Je reconnais les vives odeurs du lac, légères et mouvementées, où l’on discerne un parfum de marine et d’ablettes, de goudron éventé, de barques peintes et clapotantes, qui font rêver des grands ports et des voyages. À cette jubilante émanation du rivage il faut joindre l’arome matinal de la rosée des nuits, partout encore en suspens et que l’azur s’assimile ; des effluves d’herbes et de pollens qui contaminent suavement l’intacte pureté de l’air, et de fines senteurs animales : plumages volants et pépiants, roitelets, chardonnerets, merles charmants et maladroits, fardeau de la délicate pelouse.
Le lac, en été, est un satin tendu, plus soyeux que l’éther, moins que lui cristallin. Le silence, dans cette atmosphère de turquoise crémeuse, formerait un bloc de compact azur, s’il n’était disjoint de moment en moment par le bourdonnement saccadé des bateaux à vapeur, qui semblent transporter d’une rive à l’autre l’impatience aventureuse, et l’exaucement des désirs.
Là j’ai vraiment connu la joie, visiteuse forcenée, archange tumultueux qui pénétrait en moi avec toutes ses ailes pour m’entraîner, trébuchante de radieux vertige, vers les régions illimitées de l’espérance.
— Continuité des choses, jeunesse des éléments, vous que j’ai contemplées avec les yeux éblouis de l’enfance, plus brillants que le vert thuya grêlé de soleil, vous étincelez toujours, et moi je passe, bientôt j’aurai passé ! Quand mon esprit est sans cesse transformé par les arabesques des événements, semblables à la course des nuages, je retrouve toujours pareille, active, satisfaite, honnête, la petite ville rêveuse de mon enfance. Je suis au milieu de ma vie qu’encore le couvent des Clarisses, bien qu’abandonné à présent, garde dans un matin de mai sa juvénile beauté.
Mêlant mes souvenirs à la pure matinée, je vais essayer de dépeindre sa joie rustique, sa blancheur de tubéreuse, ses lignes bien tendues, qui, contenant l’azur, le silence, la musique, de frémissantes prières et le sol vivace d’un jardin ordonné, me dispensaient tour à tour le calme captivant et l’allégresse dionysiaque.
De bonne heure, le dimanche matin, sous le soleil de juillet et d’août, nous nous hâtions vers la chapelle du couvent. La route à parcourir était assez longue, moelleuse de poussière blonde, bordée d’un côté par les ronciers et les mûriers, où les volubilis, si fragiles, naissaient, disparaissaient, comme un regard et un soupir de fleur. De l’autre côté de la route, les collines s’appuyaient amicalement à l’espace, s’incurvaient pour laisser courir la ligne argentée où s’élançaient les trains, et précipitaient dans la plaine de petites sources torrentielles, qui s’abattaient en bouillonnant, en chuchotant, comme pour porter aux prairies, parmi les verts osiers, je ne sais quelle heureuse nouvelle des sommets.

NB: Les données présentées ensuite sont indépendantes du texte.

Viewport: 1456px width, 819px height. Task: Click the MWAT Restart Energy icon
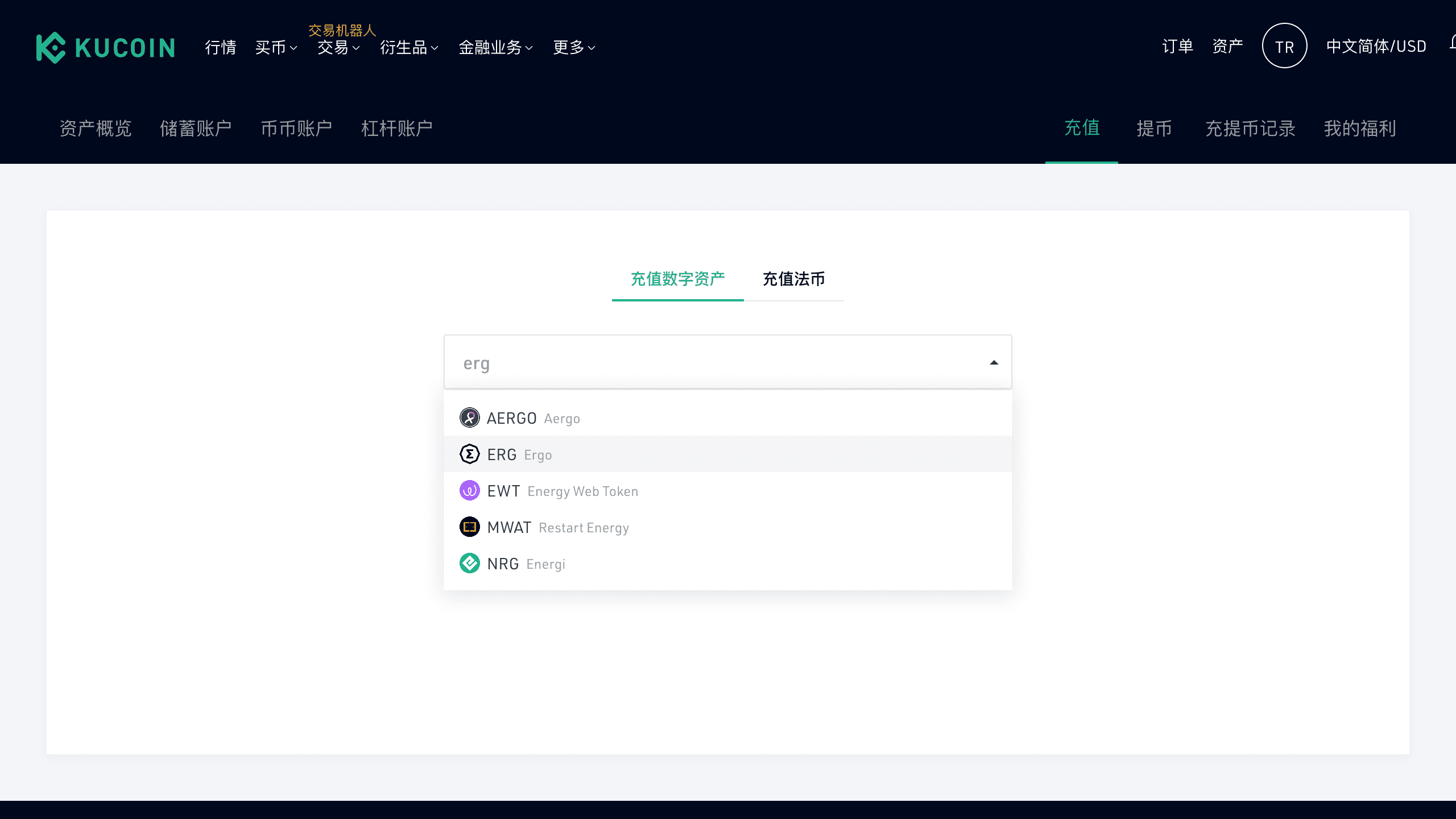470,526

J’ai, pendant mon enfance et mon adolescence, parcouru cette route avec un plaisir si fort qu’il me semble avoir failli mourir de la joie de vivre. Cette joie m’était lancée de tous les points de l’étendue, et, me frappant comme de mille balles argentines, me faisait réellement chanceler de nostalgie céleste et d’ineffable convoitise.
À mesure que nous approchions du couvent, la cloche aux sons distincts répandait à travers les clématites qui tapissaient les murailles du monastère son bruit vibrant, alerte, peiné aussi, comme émané d’un cœur fendu, trop sensible, mais brave, et qui distrait sa détresse, la rejette à mesure, et bannit de soi toute langueur. Nous arrivions. En face du couvent, la villa des Quatre-Saisons disparaissait sous la vigne vierge et les pétunias. J’éprouvais là, en regardant cette maison dans laquelle je n’étais jamais entrée, la prédilection de l’enfance pour ce qui ne lui appartient pas, et mon imagination situait en cette romanesque demeure des plaisirs sans blâme et un contentement sans défaut. Mais l’on m’arrachait à cette méditation pour me guider vers le religieux enclos.

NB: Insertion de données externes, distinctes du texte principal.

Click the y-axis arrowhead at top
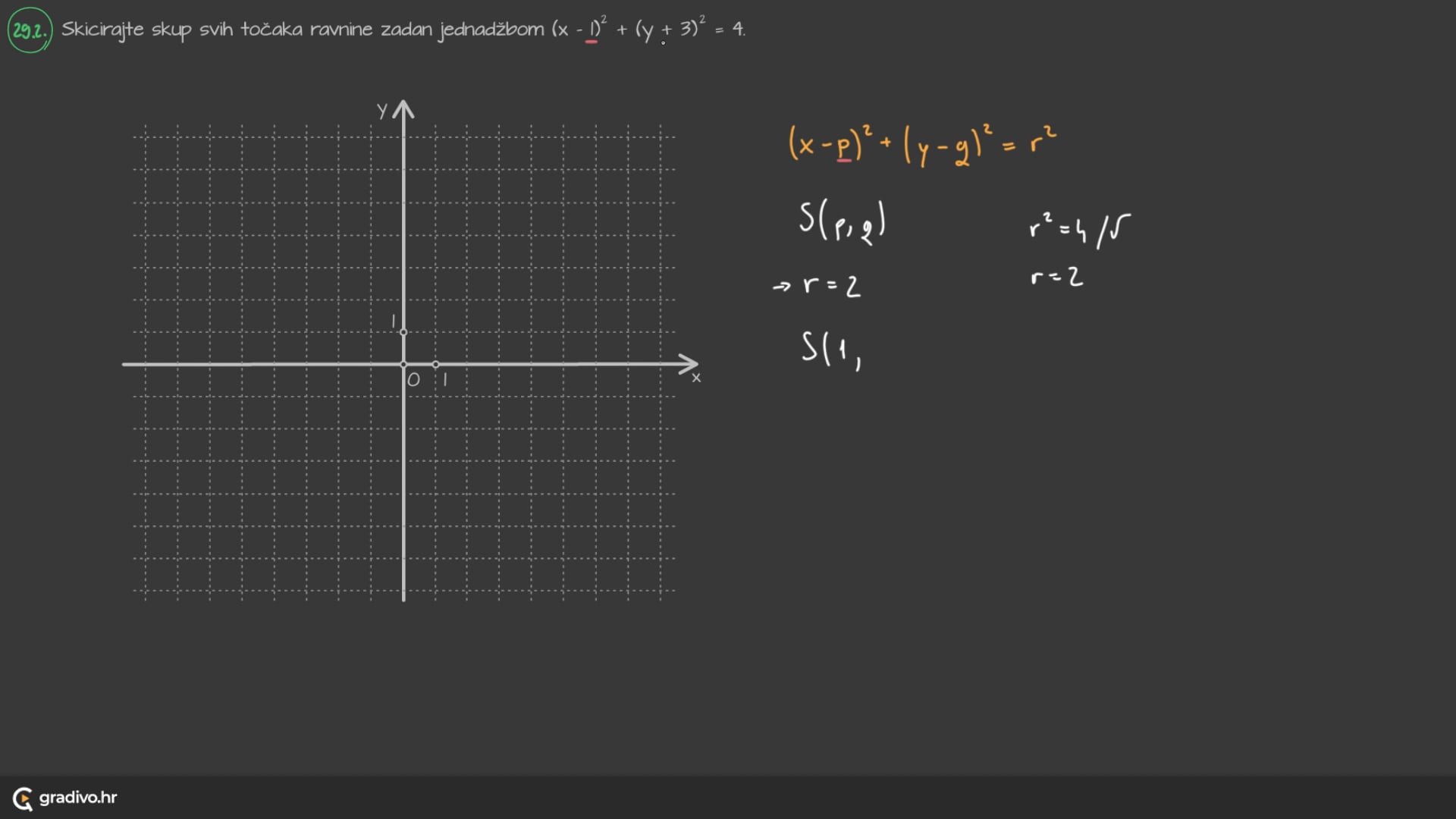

Il suffisait de pousser une porte de bois plein, à ressorts, dont je sens encore sous ma main la résistance et la pression contrariée, pour pénétrer dans cet asile souriant, qui, chaque fois, installait brusquement dans mes yeux une image d’humble paradis, parfaitement radieux.
Dirai-je qu’en me rendant, à quatorze ans, les dimanches de juillet, dans un poudroiement de soleil et de poussière, chez les religieuses Clarisses, j’étais une enfant dévote que le service de Dieu uniquement attirait ? Non point. Certes, le dimanche matin me semblait marqué pour la joie, et pour une joie religieuse, mais j’étendais à tous les sentiments cette gravité et cette liesse.

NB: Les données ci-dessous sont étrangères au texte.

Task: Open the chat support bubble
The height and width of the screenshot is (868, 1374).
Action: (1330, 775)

— Jeunesse, ambition, amour, munificence, paysages infinis, je vous ai possédés au son d’une cloche de couvent, dont les vibrations glauques et liquides chantaient tous les départs, toutes les constances, et sanctifiaient la sublime générosité du désir !
Si jamais j’ai été fière d’un beau visage enfantin, triomphante d’un gai chapeau, occupée de l’ombre régulière que mes cheveux devaient former sur mon front, — enfin, si jamais j’ai ressenti la gratitude de posséder cette part individuelle du ciel qu’est l’adolescente beauté, c’est bien le dimanche matin en me rendant chez les Clarisses.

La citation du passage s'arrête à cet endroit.